キットレンズは15-45ミリでF3.5-6.3。望遠側がF6.3なのは残念だが、このクラスのキットレンズでワイド端が15ミリ(24ミリ相当)始まりなのは使いやすい。このレンズは沈胴式で、レバーを押しながら回して繰り出すことで撮影可能になる。収納時はかなりコンパクトだ。
タッチパネル中心のシンプルな操作系
M10の操作系はM3ではなくM2を継承している。モニターはチルト式で、上に180度回転し、自分撮りにも対応するほか、タッチパネルも搭載。
本体のボタン類が最小限な分、多くをタッチパネルで操作する。前面はフラットで、出っ張りなし。グリップが欲しい人は別売りのグリップを、だ。
シャッターボタン回りに電子ダイヤルが置かれたのはよし。背面のホイールよりここの方が操作しやすい。撮影モードスイッチはほんとに簡素なもの。全自動の「シーンインテリジェントオート」、カメラモード、動画の3ポジションのみだ。
プログラムAEや絞り優先などの各種露出モード、クリエイティブアシストやプラスムービーオート、各種シーンモード、デジタルエフェクト系のモードは全てこの中にあり、切り替えはタッチパネルで行う。タッチパネル左上の撮影モードの項目をタッチすると撮影モード一覧の画面になり、ここで上下にスクロールさせて選ぶのだ。
この3画面が主な撮影モード。クリエイティブアシストはフルオートをベースに、彩度や絞り、コントラスト、色合いなどを自分で設定できるもの。PowerShotが搭載する自動的にエフェクトをかけた写真を作ってくれる「クリエイティブショット」機能はない。付けてもよかったのに。
十字キー操作で各種設定も可能だが、絞り値や露出補正などをタッチパネルを使ってコントロールすることもできる。
構えたときの右側にはワンタッチスマホボタンが、左側にはカードスロットがある。このクラスのカメラだと底面のバッテリーの脇にカードスロットを持つ製品がほとんどなので、側面に設けられていることにちょっと感心。
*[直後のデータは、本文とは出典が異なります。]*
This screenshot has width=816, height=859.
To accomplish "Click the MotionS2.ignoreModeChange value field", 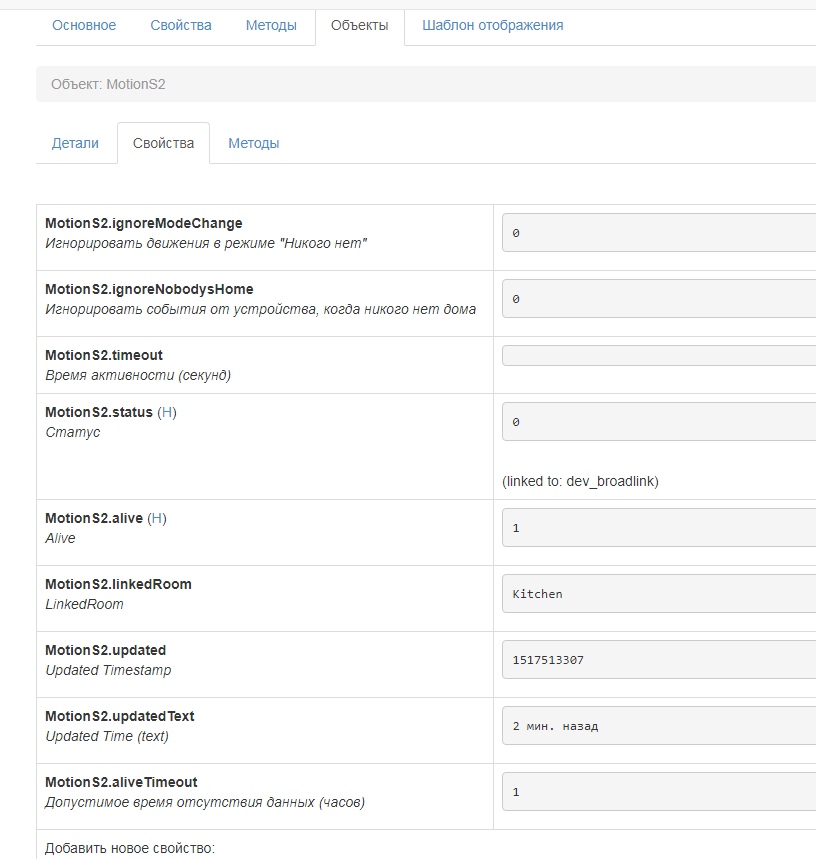I will click(658, 232).
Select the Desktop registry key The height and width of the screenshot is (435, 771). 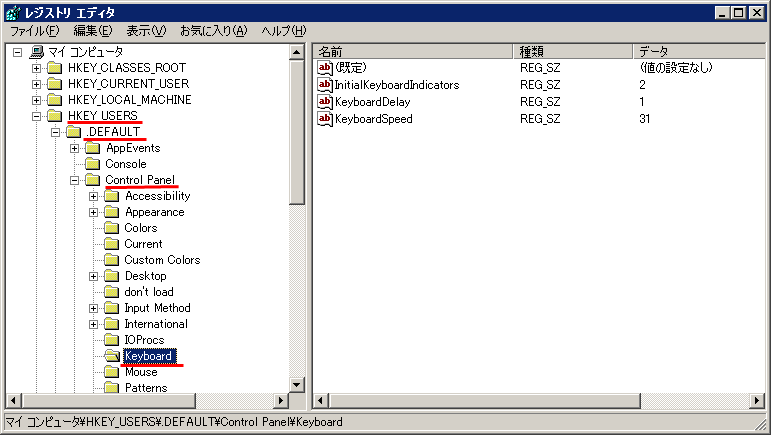point(145,276)
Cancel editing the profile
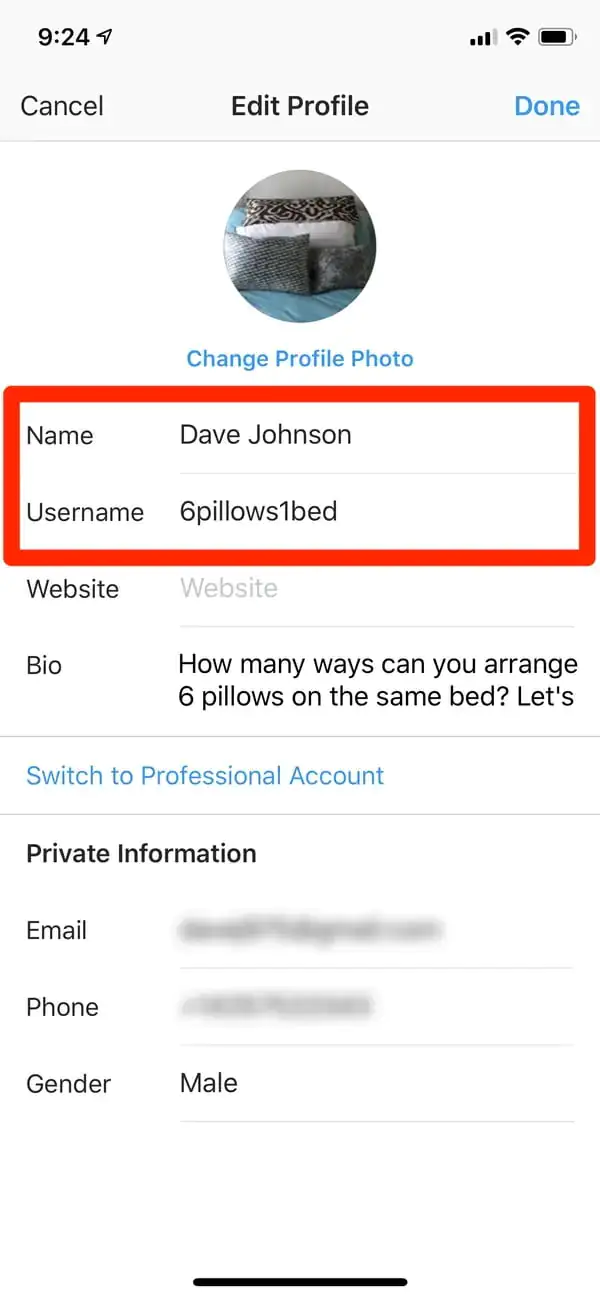600x1299 pixels. click(x=61, y=106)
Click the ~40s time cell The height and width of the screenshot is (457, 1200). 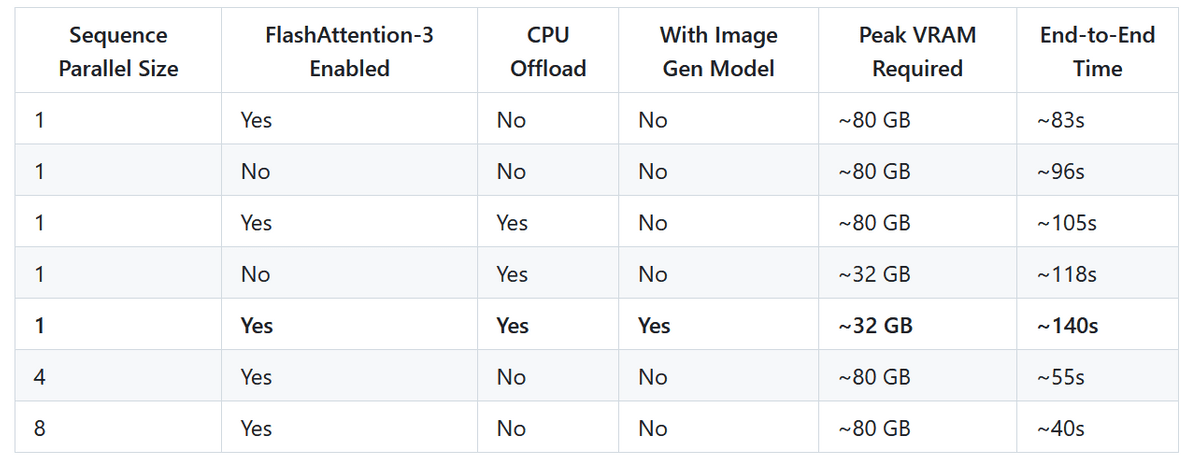pyautogui.click(x=1062, y=429)
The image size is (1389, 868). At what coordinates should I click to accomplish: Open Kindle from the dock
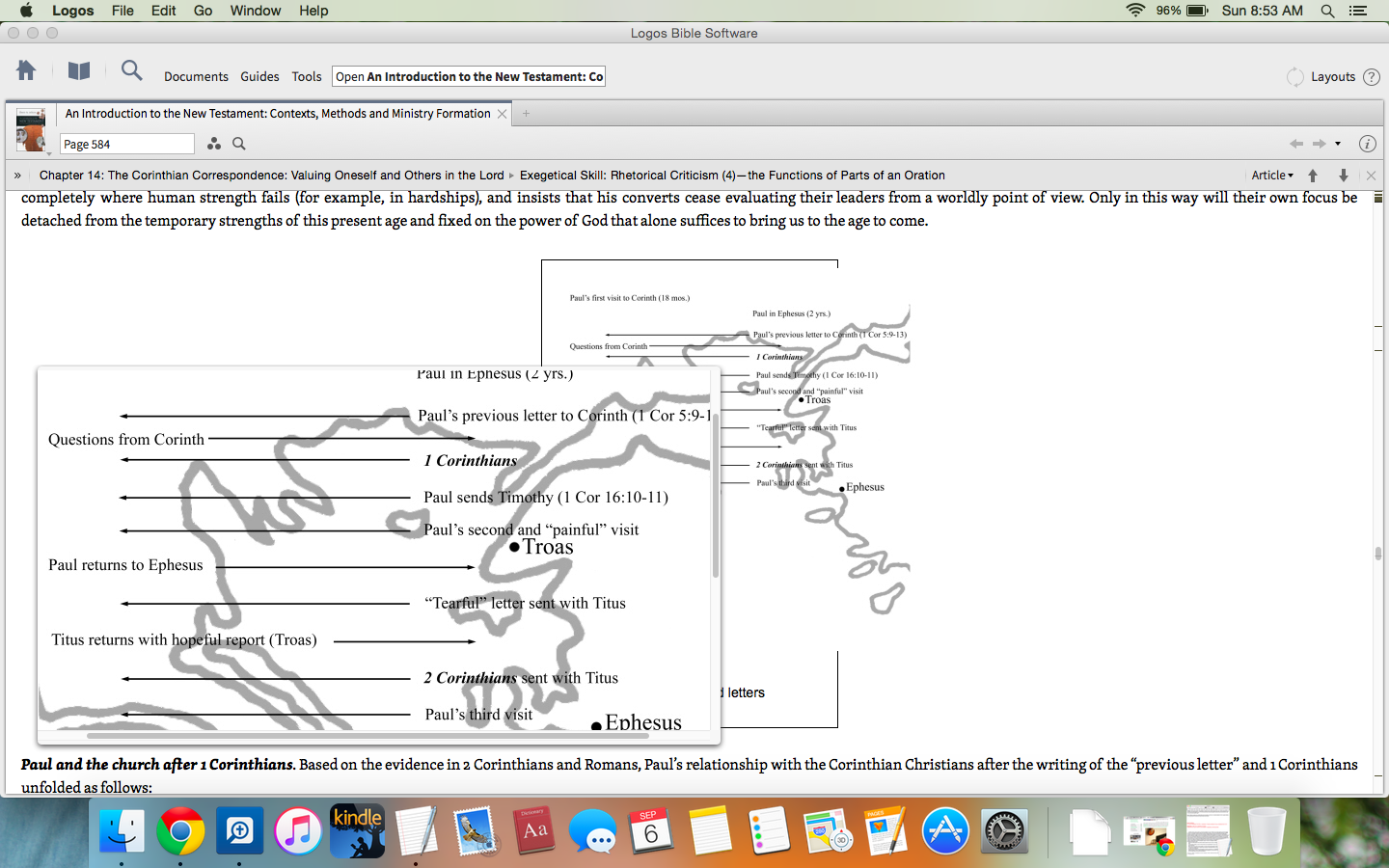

凝った撮影をしたい人には、撮影モードを変えるのにいちいちタッチパネルを介する必要があるなど面倒に感じることもあるわけだが、このカメラはそういう使い方をしたい人向けじゃない。M2と同様、普段は「シーンインテリジェントオート」とタッチAFでカジュアルにスナップを撮るカメラであり、自撮りが気軽に楽しめるミラーレス一眼であり、APS-Cサイズの画質を誰でもすぐ楽しめるレンズ交換式カメラなのだ。
これの登場で、しっかり撮りたい人のM3と、カジュアルユーザー向けのM10という2つのラインが出来上がった。AFに関しては不満があるけれども、シャッターチャンス重視というよりは、気軽に自撮りもスナップ撮影もできるAPS-Cセンサーのカジュアルミラーレス機と思えばアリである。価格的にもレンズキットならかなりお手頃だ。ライバルはソニーの「α5100」といったところだろう。